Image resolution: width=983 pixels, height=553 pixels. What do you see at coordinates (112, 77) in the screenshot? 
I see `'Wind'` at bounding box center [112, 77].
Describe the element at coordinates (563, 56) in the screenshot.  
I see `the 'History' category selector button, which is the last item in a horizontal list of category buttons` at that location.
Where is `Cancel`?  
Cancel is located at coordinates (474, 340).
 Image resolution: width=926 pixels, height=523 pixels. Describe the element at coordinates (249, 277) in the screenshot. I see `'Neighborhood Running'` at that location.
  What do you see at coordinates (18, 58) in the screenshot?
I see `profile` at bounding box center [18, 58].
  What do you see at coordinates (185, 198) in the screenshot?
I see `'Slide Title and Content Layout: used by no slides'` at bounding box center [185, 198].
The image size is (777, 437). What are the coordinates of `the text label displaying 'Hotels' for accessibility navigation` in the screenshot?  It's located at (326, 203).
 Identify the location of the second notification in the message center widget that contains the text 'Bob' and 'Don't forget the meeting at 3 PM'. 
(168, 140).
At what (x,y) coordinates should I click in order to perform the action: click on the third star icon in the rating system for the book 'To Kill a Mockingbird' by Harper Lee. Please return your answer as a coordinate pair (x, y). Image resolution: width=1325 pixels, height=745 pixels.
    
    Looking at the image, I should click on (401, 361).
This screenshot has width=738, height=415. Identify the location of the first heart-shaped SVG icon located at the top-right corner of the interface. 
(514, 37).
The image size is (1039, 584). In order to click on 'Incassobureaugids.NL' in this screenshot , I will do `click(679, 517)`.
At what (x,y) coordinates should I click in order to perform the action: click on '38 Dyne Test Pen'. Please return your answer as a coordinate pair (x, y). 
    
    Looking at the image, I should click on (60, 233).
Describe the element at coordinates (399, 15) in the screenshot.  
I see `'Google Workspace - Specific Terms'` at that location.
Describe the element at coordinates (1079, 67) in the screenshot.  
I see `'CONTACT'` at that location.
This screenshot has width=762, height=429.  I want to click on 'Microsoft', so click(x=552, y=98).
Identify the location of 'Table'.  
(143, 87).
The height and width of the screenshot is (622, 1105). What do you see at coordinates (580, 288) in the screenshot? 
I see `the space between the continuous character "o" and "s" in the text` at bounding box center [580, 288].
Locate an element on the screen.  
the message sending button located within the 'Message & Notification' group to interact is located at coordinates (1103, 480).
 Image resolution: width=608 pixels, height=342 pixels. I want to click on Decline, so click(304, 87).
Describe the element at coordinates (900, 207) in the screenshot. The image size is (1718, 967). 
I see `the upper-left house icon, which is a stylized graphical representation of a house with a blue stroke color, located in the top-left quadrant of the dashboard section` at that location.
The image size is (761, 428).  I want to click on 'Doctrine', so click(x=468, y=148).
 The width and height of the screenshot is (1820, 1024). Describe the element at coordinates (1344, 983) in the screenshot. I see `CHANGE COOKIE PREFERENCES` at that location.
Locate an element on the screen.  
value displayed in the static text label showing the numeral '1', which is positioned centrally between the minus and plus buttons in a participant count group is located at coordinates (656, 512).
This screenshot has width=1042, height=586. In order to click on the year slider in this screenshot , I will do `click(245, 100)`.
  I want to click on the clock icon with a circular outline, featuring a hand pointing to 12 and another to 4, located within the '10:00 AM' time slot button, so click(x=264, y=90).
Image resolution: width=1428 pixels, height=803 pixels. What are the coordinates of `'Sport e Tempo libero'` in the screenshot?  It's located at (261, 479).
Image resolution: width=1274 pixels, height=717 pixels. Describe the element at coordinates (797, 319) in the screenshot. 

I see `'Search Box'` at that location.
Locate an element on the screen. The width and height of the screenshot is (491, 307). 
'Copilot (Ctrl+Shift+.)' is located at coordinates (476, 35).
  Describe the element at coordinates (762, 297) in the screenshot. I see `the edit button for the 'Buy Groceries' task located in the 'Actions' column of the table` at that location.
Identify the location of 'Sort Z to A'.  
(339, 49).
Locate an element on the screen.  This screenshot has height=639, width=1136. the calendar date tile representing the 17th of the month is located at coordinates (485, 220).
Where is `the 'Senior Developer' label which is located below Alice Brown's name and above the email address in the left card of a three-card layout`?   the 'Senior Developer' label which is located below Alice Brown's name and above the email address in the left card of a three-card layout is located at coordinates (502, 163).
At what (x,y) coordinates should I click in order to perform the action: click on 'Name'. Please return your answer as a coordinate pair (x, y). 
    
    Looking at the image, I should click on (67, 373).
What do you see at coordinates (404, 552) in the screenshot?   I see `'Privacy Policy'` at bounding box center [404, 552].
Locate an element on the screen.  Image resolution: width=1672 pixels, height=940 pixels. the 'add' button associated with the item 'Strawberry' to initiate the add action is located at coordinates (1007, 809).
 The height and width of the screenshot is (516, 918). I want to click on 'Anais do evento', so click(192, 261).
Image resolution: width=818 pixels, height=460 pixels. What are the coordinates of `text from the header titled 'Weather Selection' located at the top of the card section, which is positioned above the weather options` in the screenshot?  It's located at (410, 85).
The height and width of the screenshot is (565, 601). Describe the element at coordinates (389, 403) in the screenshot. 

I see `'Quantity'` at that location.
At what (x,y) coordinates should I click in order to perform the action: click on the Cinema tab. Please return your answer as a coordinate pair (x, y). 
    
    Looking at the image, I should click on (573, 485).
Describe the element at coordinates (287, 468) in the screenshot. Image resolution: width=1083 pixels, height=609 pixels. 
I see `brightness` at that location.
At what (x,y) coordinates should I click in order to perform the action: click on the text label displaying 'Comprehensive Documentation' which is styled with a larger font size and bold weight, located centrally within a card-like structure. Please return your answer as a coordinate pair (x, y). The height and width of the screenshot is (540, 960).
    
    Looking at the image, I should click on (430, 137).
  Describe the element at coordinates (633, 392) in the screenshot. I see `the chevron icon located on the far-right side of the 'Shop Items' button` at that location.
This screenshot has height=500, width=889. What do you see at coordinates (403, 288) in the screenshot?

+++

Can you print the items above again word for word, from the line with "coordinates (502, 163)." up to and including the line with "The height and width of the screenshot is (516, 918)."?

Task output |
Where is `the 'Senior Developer' label which is located below Alice Brown's name and above the email address in the left card of a three-card layout`?   the 'Senior Developer' label which is located below Alice Brown's name and above the email address in the left card of a three-card layout is located at coordinates (502, 163).
At what (x,y) coordinates should I click in order to perform the action: click on 'Name'. Please return your answer as a coordinate pair (x, y). 
    
    Looking at the image, I should click on (67, 373).
What do you see at coordinates (404, 552) in the screenshot?   I see `'Privacy Policy'` at bounding box center [404, 552].
Locate an element on the screen.  Image resolution: width=1672 pixels, height=940 pixels. the 'add' button associated with the item 'Strawberry' to initiate the add action is located at coordinates (1007, 809).
 The height and width of the screenshot is (516, 918). I want to click on 'Anais do evento', so click(192, 261).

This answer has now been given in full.